That Jacob Böhme himself really participated in such knowledge after having the profound feeling of the impotence of his own reason, and when in sadness at the great depth and darkness of this world, and at the strife of the elements and creatures, his whole soul appealed in great alarm to God, in order to struggle without relaxation with the love and mercy of God, is shown emphatically in the Aurora: "Then God enlightened me with his spirit, that I might understand his will, and get rid of my sorrow; then the spirit penetrated me, and now, since my spirit, after hard struggles, has broken through the gates of hell to the innermost origin of godhead, and been there received with love, it has seen everything, and recognised God in all creatures, even in plant and grass; and thus immediately with strong impulse my will was formed to describe the nature of God."
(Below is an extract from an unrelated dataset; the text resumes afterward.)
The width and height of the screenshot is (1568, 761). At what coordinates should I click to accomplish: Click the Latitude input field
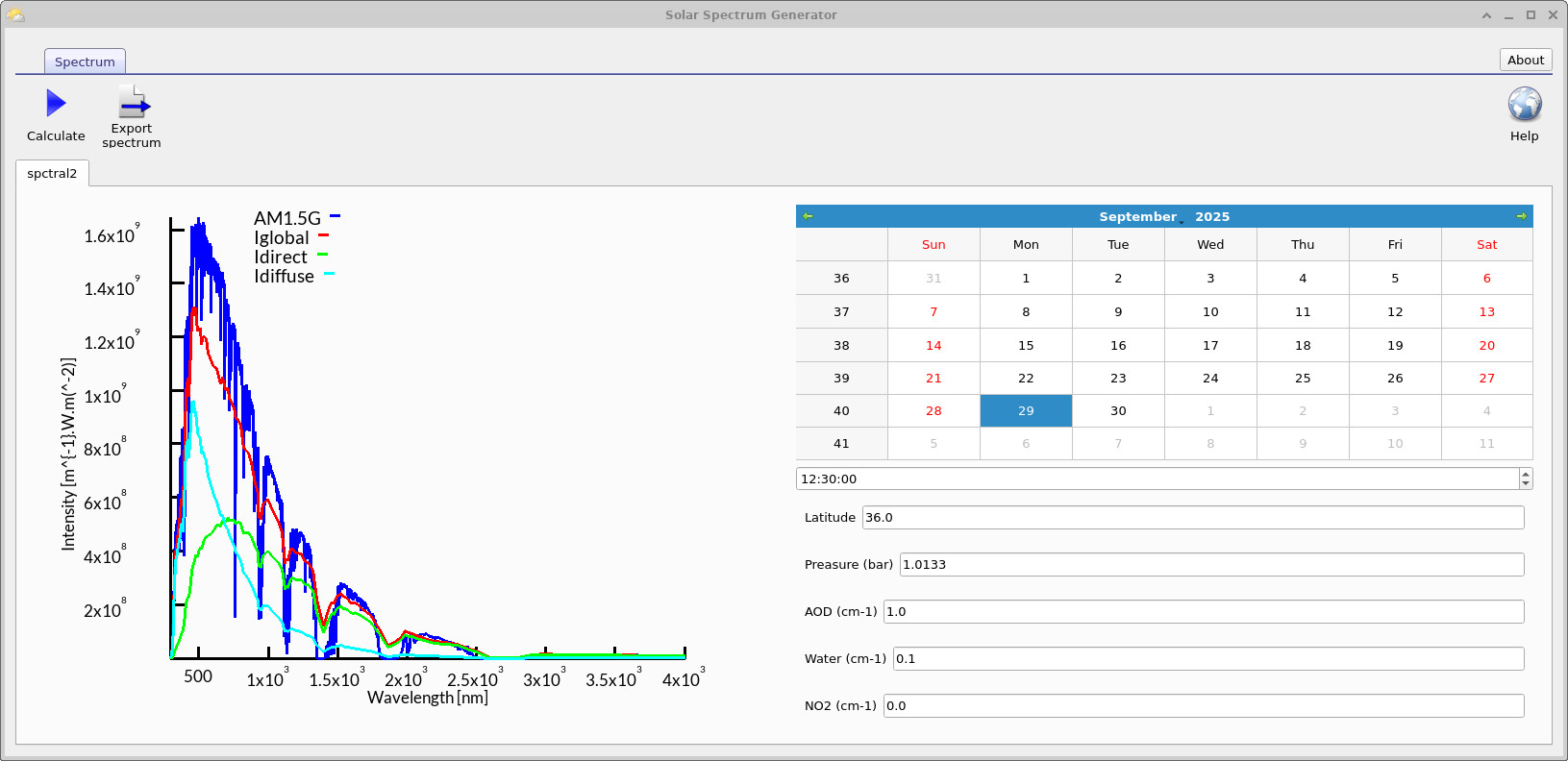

There are many editions of Böhme's writings-even extracts and so-called anthologies; but they have remained partly according to the original text in the mystic dress of the author, and are therefore too diffuse and unintelligible to most persons who have not made a deep study of them; and besides that, the extracts are partial and incomplete. We are still wanting in a systematic selection from the collected works of Jacob Böhme, of which the contents, on all matters taken from the dispersed and unequal works, should be as much as possible literally true to the original, and yet intelligible; and this is a principal reason why Böhme is so little understood, and why the world is not yet astonished at him. Dr. Julius Hamberger has undertaken to supply this want, being about to publish "The Doctrines of the German philosopher Jacob Böhme represented according to systematic extracts from his collected works, and accompanied by explanatory notices." Dr. Hamberger has been so kind as to allow me to see and make use of the already complete manuscript; and as I thus use it, literally extracting some parts which concern our subject, the reader will have a sample of this new and very carefully arranged, and highly meritorious work, to which I wish to draw especial attention. Hamberger places at every section the principal

sentence, which he then explains with Böhme's own words from his writings, and then follow his own remarks, indicated by an asterisk, thus-*.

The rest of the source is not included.